いじめ

 

他人をいじめることが悪いことであるということは、

小学生はおろか、幼稚園児でも知っていることでありましょう。

これだけはっきりしていることが、

なぜ次から次へと起きてしまうのでしょうか。

人間の理性でどうしてもコントロールできない

領域のことだからでしょうか。


 阿弥陀仏の四十八願の、その第四番目に

「無有好醜(むうこうしゅ)の願」という願があります。

これは阿弥陀仏の世界には姿や形が違うことによって、

好ましい姿のものと醜いものというように

差別されるようなことが決してあってはならない。

もし好醜の差別があるようなら、

私は誓って仏とはならないという願いであります。

 この本願が何を語ろうとしているかといいますと、

人間は、理性よりももっと深い感情の領域で

常に好醜に執(と)らわれ、好き嫌いで差別し、

是非の判断を下して、そのために自らも傷つき、

他を傷つけずにはおれない

人間のありようを言おうとしております。


 ここに一つの逸話があります。


 あるとき、数人の紳士が集まって

世界の平和や人間の幸せについて

熱心に語り合っていました。

ところが、そのとき、ひとりの人が洟(はな)をかんだのです。

すると、居合わせた人はその洟のかみ方に対して、

何ともいえない嫌悪の情にもよおされて、

雰囲気がすっかり損なわれてしまったというのであります。

 人はみな仲良く、世界は常に平和でなければならない

というのは、人間の理性の領域であります。

しかし、理性よりももっと底にある好悪の感情につき動かされると、

洟のかみ方ひとつで嫌悪の情に駆り立てられてしまいます。

いじめの問題は少年期だけのことではありません。

年とった親の老醜に対し、子がふとどうにもならぬ

嫌悪の情を抱いてしまいます。

親は子の嫌悪の表情を見取ってどんなに心いためることでしょうか。

察するにあまりあります。

 だからこそ、人間は、等しく好醜にとらわれる感情を

もつものであり、その感情を持続させ、発露し、

さらには共同化さえしてしまう存在であることを

よく自覚する必要があると思います。

その自覚はどこからくるか。
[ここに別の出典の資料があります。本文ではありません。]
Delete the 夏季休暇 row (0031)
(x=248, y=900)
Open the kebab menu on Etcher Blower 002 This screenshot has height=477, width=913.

それは存在の根底にある

いのちの願いに目ざめるところからくるのでしょう。

この願いに背いている自分に気づくことによって、

はじめていじめは克服されると思います。


真実の教えに基づいた本当の智慧(ちえ)に学ぶ、

そういう真実の宗教による家庭の教育や家族の交わりが

今こそ大切なときであると痛感いたします。